Fuel-Cell-Powered Car Completes Cross-Country Trip
DaimlerChrysler recently completed a cross-country drive in its fuel-cell-powered NECAR 5, achieving a milestone in performance for fuel cell vehicles. The NECAR 5 left San Francisco on May 20th and arrived in Washington, D.C., on June 4th. Methanol was delivered at 300-mile intervals along the 3,000-mile route to refuel the vehicle. Although the 16-day trip was hardly a record breaker for speed, it does represent a performance achievement for fuel cell vehicles. But with the accompaniment of two sport utility vehicles and a van, plus the pre-delivery of the methanol fuel, the trip also demonstrates how far we need to go before fuel cell vehicles become a practical reality. See the DaimlerChrysler press release.
There's at least one place in the country where methanol fuel is available from a pump: at the fuel cell vehicle demonstration center in West Sacramento, California, which is operated by the California Fuel Cell Partnership (CaFCP). The methanol fueling station, installed in April, features new fueling technology, including an anti-siphoning device and a locking mechanism between the vehicle and the fuel nozzle. The CaFCP intends to operate 20 fuel cell vehicles (including the NECAR 5) in 2002, accumulating 60,000 road miles, and plans to install three hydrogen fueling stations at locations throughout California. See the April 25th and May 31st press releases from the CaFCP.

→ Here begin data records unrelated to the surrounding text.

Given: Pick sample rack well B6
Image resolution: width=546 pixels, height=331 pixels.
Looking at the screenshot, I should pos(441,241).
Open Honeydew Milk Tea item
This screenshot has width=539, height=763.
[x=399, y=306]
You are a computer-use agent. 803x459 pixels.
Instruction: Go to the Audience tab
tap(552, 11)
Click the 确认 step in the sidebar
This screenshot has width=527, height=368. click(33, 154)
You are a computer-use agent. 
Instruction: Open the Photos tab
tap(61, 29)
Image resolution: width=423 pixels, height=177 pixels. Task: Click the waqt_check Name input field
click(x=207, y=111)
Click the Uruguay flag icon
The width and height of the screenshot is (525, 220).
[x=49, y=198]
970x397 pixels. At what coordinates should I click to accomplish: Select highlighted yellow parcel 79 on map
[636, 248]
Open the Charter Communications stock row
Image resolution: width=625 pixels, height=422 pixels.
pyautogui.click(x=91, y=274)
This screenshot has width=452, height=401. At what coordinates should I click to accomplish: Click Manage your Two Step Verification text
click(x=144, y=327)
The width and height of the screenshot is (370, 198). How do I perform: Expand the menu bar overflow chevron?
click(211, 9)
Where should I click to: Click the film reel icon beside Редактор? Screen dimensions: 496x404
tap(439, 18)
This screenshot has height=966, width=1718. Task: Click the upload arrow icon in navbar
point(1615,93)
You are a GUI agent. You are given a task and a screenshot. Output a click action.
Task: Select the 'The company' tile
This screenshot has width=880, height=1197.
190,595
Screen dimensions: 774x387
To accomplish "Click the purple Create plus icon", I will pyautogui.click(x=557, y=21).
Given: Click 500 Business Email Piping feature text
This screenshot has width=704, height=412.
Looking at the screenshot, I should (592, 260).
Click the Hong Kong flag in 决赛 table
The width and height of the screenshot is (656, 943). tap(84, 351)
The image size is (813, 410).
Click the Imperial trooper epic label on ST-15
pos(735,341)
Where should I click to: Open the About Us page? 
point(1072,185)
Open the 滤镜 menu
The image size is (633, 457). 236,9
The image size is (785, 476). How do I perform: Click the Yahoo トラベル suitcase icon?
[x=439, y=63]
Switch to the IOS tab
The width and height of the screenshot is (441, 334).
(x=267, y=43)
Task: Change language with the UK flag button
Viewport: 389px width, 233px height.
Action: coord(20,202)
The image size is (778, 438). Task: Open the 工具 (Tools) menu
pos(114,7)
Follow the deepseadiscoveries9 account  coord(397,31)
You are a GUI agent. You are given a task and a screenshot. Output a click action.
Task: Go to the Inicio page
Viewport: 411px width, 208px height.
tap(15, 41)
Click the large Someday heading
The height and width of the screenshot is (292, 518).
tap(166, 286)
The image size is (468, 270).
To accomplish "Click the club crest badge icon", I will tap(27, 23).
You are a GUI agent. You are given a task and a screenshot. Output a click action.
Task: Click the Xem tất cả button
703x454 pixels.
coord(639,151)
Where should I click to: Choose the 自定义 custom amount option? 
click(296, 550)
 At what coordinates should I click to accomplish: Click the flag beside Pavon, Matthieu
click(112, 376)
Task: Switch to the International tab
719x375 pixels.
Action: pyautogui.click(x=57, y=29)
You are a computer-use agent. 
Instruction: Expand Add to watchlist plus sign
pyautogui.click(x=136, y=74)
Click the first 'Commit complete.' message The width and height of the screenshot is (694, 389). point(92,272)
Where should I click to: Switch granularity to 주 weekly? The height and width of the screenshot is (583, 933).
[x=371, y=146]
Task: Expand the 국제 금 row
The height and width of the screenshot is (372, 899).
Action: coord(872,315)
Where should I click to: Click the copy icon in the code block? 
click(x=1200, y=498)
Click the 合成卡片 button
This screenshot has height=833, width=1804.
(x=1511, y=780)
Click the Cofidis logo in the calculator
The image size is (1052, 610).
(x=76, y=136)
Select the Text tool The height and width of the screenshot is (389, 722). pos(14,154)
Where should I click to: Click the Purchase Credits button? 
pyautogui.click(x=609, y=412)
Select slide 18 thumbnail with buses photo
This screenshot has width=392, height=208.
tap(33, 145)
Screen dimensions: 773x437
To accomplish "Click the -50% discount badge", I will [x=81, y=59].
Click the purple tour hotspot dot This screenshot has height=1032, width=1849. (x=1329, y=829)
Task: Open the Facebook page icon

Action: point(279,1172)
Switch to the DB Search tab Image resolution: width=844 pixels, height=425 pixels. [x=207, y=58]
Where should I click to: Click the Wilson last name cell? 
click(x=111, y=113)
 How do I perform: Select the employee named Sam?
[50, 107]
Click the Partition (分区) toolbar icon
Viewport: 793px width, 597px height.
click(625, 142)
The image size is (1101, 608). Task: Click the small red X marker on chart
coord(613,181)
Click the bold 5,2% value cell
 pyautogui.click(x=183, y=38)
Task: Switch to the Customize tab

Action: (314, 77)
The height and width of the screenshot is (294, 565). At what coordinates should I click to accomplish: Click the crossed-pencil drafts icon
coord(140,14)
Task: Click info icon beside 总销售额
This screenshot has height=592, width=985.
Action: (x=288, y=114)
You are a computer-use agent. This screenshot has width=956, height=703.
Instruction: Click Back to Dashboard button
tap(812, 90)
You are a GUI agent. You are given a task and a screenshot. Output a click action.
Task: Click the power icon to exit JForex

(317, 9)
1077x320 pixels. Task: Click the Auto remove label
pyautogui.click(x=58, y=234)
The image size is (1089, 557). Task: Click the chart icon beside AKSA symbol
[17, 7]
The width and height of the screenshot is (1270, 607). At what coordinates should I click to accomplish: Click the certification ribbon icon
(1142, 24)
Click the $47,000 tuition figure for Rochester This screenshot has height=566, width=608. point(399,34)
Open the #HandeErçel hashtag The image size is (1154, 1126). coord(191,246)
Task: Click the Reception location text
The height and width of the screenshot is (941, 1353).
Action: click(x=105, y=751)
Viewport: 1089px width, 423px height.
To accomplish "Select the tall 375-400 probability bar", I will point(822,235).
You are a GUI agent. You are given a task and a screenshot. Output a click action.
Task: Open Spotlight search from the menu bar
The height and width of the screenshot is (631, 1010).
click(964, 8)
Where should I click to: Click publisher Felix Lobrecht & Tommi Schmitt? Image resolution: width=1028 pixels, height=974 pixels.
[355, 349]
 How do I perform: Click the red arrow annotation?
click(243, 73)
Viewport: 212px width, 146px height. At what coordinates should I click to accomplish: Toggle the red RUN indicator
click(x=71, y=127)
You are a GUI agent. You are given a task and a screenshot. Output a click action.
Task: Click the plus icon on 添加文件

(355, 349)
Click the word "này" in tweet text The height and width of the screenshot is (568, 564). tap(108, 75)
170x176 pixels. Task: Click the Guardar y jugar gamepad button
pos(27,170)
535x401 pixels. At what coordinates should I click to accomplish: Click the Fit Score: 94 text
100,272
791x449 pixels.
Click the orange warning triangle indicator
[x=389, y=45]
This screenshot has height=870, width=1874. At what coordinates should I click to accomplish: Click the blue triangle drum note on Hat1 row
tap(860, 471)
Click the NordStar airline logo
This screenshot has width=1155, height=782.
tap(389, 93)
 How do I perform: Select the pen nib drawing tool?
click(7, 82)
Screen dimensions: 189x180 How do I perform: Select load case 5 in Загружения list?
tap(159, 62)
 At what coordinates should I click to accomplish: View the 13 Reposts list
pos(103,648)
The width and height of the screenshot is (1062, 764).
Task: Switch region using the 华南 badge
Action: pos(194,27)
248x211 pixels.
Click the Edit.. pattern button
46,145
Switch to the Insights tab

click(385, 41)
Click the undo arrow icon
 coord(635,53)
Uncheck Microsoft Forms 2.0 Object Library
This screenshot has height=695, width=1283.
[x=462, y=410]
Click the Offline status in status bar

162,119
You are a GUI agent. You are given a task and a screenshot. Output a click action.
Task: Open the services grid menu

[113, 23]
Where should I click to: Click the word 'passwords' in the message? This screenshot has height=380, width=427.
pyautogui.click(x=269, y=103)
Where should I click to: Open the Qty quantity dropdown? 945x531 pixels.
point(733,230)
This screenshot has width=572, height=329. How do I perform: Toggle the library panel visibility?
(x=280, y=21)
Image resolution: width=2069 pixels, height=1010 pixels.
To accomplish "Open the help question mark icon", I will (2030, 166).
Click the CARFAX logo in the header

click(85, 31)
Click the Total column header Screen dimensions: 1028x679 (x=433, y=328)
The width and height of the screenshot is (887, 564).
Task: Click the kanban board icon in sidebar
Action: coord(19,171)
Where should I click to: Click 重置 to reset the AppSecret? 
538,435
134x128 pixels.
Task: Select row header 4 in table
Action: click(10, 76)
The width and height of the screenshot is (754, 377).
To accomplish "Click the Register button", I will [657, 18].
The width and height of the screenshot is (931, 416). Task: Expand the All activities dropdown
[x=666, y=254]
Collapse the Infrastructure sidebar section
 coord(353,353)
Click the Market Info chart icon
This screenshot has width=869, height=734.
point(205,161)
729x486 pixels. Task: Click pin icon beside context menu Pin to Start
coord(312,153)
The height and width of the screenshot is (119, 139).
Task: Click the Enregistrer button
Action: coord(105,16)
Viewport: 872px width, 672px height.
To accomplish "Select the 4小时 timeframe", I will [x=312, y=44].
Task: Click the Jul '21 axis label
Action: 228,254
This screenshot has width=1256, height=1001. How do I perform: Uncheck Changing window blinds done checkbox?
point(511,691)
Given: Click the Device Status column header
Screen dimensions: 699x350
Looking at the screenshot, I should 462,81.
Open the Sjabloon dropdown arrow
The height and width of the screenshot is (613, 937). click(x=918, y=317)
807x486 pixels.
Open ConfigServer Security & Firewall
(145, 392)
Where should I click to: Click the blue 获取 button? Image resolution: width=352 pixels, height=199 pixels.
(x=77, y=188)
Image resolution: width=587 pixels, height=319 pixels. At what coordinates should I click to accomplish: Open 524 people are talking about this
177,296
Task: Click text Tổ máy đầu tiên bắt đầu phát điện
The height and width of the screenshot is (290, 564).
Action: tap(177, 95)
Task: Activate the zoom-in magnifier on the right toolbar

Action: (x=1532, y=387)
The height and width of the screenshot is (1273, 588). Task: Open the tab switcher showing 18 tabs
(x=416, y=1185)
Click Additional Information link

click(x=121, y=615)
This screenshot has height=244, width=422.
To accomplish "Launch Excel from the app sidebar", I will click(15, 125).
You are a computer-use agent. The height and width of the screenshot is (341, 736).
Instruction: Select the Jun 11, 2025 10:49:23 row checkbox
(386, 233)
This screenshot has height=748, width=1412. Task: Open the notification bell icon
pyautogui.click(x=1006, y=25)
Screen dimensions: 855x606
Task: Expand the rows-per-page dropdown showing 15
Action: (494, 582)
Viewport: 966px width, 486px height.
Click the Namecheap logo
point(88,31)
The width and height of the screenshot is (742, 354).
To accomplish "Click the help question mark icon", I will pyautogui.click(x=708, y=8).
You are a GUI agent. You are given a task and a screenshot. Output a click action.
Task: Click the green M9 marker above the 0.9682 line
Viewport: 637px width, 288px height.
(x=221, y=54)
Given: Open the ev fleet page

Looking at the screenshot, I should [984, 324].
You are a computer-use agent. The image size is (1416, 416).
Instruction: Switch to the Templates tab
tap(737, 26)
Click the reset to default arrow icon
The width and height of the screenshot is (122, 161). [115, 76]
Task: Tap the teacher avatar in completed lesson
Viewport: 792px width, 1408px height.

The Ford Motor Company's entry to the CaFCP, the Ford Focus FCV (for "Fuel Cell Vehicle") is being tested both in California and at Ford's Arizona Proving Grounds this summer. Stuart Energy Systems Corporation is providing its portable hydrogen fueling equipment for the Arizona tests. See the Stuart Energy press release.
The entry from the General Motors Corporation (GM), the HydroGen 1 fuel cell vehicle, was shipped to the CaFCP in April. See the GM press release.